There is also a compliance dimension worth weighing when comparing vendors for this kind of work. UK organisations handling candidate data must be able to demonstrate compliance with UK GDPR and respond to ICO expectations around data accuracy and minimisation, both of which are easier to evidence when data handling follows a documented, repeatable automated process rather than an ad hoc manual review with inconsistent documentation.

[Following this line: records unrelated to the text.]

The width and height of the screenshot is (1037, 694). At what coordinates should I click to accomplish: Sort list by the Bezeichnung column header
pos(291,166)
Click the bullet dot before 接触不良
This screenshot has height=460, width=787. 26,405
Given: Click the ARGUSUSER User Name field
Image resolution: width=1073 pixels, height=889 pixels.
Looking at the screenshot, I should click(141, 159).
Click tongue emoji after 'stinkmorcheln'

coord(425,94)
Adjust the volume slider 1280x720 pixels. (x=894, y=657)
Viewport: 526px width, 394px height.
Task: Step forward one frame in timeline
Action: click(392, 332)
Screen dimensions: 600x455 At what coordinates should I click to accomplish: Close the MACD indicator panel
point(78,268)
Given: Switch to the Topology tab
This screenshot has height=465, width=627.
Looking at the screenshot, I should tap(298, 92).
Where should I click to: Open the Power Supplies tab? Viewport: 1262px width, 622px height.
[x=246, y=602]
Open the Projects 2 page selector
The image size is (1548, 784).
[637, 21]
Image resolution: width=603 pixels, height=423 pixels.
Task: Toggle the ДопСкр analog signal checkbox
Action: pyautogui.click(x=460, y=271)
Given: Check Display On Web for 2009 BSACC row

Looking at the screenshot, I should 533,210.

Looking at how others have approached it
For teams still deciding which approach fits their organisation, it is worth reviewing how comparable recruiting operations have tackled the same problem. RChilli’s Customer Case Studies include examples of how organisations across sectors have approached candidate data quality, screening efficiency, and workflow automation within SAP SuccessFactors, which can offer a useful benchmark before committing to a particular path. More broadly, the wider set of tools available at RChilli for SAP SuccessFactors shows how reprocessing fits alongside parsing, matching, and enrichment as part of a coordinated data strategy rather than an isolated fix.
Ultimately, the comparison is less about which approach is universally correct and more about matching the method to the actual scale and recurrence of the problem. Organisations that have run the same manual cleanup exercise more than once are usually the clearest candidates for moving to an automated model, simply because the recurring cost of the alternative has already made itself apparent.
A practical decision framework
For teams still weighing these three approaches, a simple framework helps: estimate current application volume, estimate how often the organisation’s taxonomy or job title standards have changed in the past two years, and estimate how much recruiter or analyst time is currently spent on manual correction. Organisations with high volume, frequent taxonomy evolution, and measurable recurring labour cost are strong candidates for automation. Organisations with low volume and infrequent change may reasonably continue with manual or project-based approaches for the time being, provided they revisit that decision periodically rather than assuming it will remain the right call indefinitely.
What tends to tip the balance
In practice, the deciding factor for most organisations that move to automated reprocessing is not a single dramatic failure but an accumulation of smaller frustrations: a strong candidate missed in search, a shortlist that looks thinner than the applicant volume suggests, or a second manual cleanup project that makes the recurring nature of the problem impossible to ignore. Once that pattern becomes visible, the case for automation tends to build quickly, since the alternative, continuing to repeat manual or project-based fixes indefinitely, no longer looks like the lower-effort option it once did.
Revisiting the decision periodically
Whichever approach an organisation chooses today, it is worth revisiting that decision on a regular cadence rather than treating it as permanent. A recruiting operation that starts small and relies on manual review may well outgrow that approach within a couple of years as application volume increases or as the organisation expands into new regions with additional taxonomy complexity. Building a periodic review of data quality approach into the broader HR technology roadmap ensures the chosen method keeps pace with the organisation’s actual scale, rather than being locked in by an earlier decision that no longer reflects current reality.